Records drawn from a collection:

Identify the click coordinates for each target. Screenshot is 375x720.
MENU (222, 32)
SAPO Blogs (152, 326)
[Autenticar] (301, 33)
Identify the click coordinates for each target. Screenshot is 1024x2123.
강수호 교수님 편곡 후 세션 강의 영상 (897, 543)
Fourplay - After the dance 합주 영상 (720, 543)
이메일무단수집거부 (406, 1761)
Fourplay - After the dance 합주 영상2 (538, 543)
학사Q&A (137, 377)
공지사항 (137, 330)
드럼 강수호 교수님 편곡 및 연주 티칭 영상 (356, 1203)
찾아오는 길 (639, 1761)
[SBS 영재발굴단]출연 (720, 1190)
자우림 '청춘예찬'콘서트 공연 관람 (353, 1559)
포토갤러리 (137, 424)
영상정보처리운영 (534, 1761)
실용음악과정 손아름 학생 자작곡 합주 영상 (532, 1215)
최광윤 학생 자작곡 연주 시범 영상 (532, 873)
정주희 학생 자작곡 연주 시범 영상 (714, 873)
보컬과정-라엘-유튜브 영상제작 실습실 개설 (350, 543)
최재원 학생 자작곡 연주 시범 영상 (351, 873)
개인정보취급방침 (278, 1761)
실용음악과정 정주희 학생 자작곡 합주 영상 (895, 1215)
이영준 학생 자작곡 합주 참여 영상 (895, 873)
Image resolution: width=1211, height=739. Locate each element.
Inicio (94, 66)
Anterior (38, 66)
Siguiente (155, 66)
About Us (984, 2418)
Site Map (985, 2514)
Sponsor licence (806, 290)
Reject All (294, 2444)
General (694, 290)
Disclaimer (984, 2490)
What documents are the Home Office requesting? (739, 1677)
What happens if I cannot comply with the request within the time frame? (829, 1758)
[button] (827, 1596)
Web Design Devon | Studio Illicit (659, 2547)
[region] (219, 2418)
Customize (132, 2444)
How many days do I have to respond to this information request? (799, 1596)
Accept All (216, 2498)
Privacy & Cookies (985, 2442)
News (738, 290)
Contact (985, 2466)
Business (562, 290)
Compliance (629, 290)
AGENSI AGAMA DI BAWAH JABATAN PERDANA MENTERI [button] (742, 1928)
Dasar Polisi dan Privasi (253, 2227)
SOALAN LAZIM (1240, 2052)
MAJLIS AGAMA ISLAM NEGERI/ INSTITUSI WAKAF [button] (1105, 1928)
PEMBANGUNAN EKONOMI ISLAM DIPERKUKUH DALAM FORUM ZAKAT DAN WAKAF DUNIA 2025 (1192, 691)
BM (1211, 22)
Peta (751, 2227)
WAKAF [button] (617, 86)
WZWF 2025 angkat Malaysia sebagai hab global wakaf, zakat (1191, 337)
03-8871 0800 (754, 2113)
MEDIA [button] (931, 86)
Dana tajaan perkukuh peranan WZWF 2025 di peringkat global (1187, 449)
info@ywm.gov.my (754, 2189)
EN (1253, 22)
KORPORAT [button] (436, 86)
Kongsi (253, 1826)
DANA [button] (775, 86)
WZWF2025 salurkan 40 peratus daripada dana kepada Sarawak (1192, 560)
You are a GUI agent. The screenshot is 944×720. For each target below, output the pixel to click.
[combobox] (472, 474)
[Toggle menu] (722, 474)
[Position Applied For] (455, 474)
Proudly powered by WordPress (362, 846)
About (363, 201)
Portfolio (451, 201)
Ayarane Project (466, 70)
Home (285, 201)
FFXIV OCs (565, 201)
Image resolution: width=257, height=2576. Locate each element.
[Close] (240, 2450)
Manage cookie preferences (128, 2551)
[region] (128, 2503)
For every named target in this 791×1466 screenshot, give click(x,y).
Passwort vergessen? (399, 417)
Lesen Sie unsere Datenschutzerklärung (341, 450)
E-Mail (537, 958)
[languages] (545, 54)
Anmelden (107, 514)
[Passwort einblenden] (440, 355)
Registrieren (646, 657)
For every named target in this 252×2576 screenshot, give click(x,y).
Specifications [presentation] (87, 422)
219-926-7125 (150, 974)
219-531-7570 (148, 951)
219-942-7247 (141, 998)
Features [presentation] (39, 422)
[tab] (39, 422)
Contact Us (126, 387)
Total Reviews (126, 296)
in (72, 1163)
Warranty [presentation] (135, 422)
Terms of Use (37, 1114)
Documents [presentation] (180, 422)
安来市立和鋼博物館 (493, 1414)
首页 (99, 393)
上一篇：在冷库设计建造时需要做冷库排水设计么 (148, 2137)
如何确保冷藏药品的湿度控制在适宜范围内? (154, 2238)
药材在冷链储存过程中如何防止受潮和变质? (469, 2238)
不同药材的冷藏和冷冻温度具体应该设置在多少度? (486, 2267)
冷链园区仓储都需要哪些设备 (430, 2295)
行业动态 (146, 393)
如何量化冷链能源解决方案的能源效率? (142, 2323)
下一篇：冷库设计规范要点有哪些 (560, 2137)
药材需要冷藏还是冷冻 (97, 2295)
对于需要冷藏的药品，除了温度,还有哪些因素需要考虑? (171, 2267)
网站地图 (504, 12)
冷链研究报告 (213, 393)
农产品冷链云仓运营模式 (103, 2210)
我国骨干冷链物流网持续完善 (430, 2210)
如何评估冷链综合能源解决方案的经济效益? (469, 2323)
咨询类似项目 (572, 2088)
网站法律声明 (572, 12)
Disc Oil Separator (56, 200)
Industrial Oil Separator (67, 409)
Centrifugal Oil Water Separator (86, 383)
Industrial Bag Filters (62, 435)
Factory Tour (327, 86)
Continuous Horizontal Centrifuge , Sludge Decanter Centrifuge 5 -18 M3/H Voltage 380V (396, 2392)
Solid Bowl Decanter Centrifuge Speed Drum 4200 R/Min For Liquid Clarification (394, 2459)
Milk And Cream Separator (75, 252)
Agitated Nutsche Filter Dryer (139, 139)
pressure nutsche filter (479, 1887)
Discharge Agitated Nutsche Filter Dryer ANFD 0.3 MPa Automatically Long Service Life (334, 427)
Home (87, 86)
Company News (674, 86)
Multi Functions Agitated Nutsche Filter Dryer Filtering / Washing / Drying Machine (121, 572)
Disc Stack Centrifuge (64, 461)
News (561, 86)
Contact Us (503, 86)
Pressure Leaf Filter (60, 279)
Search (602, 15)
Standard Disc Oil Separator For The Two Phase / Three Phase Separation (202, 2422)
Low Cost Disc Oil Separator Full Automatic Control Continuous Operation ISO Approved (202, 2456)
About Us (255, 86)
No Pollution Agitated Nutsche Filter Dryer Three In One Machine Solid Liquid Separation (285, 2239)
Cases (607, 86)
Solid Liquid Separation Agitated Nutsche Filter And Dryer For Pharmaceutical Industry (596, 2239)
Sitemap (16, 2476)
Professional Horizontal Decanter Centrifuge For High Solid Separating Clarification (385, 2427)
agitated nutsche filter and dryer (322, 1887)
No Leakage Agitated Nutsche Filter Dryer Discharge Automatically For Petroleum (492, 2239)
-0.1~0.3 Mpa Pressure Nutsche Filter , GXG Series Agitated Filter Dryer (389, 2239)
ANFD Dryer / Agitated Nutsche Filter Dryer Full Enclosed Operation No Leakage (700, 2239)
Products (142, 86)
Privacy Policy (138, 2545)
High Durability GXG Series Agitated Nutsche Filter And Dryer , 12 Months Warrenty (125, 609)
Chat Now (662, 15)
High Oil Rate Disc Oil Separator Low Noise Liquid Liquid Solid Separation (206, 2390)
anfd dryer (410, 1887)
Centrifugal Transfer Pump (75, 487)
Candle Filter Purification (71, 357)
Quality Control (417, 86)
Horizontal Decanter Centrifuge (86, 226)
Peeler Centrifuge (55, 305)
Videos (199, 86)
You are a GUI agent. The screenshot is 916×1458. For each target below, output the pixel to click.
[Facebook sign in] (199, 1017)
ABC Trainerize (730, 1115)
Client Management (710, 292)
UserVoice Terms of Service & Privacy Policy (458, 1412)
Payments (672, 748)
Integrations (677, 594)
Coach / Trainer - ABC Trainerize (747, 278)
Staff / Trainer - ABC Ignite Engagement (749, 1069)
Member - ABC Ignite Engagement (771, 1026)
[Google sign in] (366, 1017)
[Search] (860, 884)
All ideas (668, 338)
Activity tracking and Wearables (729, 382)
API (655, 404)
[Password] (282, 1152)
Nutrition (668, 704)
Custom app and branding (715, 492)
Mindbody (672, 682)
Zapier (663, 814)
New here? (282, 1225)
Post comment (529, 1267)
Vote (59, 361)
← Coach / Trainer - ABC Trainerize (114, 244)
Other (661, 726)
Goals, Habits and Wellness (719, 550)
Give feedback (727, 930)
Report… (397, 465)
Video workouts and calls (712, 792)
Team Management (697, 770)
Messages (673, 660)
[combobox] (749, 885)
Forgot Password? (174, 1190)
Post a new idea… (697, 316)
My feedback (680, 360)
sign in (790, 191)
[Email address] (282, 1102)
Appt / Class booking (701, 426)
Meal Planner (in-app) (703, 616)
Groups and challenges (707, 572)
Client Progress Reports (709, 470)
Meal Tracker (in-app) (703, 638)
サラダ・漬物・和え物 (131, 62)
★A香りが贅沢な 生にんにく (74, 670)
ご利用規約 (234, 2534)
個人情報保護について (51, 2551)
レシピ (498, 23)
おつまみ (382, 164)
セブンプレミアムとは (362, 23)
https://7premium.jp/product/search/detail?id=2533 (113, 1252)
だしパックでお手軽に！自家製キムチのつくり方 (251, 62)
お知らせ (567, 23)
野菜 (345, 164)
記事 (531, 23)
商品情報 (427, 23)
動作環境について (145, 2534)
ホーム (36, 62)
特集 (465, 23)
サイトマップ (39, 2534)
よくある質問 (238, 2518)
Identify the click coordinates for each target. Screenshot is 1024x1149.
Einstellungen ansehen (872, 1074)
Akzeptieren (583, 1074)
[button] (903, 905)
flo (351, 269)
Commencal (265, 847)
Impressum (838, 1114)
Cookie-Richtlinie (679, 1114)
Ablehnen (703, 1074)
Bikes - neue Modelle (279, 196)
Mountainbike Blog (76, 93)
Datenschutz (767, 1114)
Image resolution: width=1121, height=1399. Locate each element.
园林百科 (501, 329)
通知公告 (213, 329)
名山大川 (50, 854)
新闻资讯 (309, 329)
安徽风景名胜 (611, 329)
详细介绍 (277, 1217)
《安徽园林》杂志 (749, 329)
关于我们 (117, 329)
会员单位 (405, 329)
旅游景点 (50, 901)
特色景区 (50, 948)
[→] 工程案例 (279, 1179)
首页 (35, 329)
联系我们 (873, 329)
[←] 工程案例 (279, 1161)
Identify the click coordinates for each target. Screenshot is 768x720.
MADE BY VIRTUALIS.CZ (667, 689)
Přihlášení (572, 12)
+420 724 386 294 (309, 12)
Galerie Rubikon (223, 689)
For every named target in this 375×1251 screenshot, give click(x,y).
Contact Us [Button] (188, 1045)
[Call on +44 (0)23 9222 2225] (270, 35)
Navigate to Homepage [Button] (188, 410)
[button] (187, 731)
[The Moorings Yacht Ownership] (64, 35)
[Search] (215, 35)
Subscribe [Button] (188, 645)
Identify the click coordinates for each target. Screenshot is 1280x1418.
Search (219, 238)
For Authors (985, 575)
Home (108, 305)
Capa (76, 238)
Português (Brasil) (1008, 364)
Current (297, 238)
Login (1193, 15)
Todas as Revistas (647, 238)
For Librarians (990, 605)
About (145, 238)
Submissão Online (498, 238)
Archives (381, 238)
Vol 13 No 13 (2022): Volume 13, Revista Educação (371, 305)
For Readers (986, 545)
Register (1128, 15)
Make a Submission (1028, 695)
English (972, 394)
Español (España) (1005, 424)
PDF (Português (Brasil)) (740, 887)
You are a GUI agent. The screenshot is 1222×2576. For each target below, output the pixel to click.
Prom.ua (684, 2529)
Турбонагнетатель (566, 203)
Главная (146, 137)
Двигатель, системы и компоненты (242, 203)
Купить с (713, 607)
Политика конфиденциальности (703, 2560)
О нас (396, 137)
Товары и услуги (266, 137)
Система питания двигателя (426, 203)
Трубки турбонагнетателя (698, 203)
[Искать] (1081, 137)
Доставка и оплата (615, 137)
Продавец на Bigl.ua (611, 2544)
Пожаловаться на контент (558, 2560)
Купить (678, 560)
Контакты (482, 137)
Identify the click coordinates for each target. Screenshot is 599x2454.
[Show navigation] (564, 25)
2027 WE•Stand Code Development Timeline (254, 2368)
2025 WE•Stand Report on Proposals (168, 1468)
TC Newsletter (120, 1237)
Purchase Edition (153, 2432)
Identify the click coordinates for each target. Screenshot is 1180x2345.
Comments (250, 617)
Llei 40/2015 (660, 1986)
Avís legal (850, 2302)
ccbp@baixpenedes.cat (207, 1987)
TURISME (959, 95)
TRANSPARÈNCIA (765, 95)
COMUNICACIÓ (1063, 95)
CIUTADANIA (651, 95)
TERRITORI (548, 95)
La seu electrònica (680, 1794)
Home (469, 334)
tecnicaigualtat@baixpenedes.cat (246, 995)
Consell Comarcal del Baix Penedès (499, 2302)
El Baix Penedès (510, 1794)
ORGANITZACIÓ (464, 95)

Task description: Rewrite the data above as a JSON list of strings, one string per line and with blank lines omitted, starting at the line that contains "For Authors (985, 575)" and ending after the line that contains "Archives (381, 238)". Include both of those lines.

Finished exercise:
[
  "For Authors (985, 575)",
  "Home (108, 305)",
  "Capa (76, 238)",
  "Português (Brasil) (1008, 364)",
  "Current (297, 238)",
  "Login (1193, 15)",
  "Todas as Revistas (647, 238)",
  "For Librarians (990, 605)",
  "About (145, 238)",
  "Submissão Online (498, 238)",
  "Archives (381, 238)"
]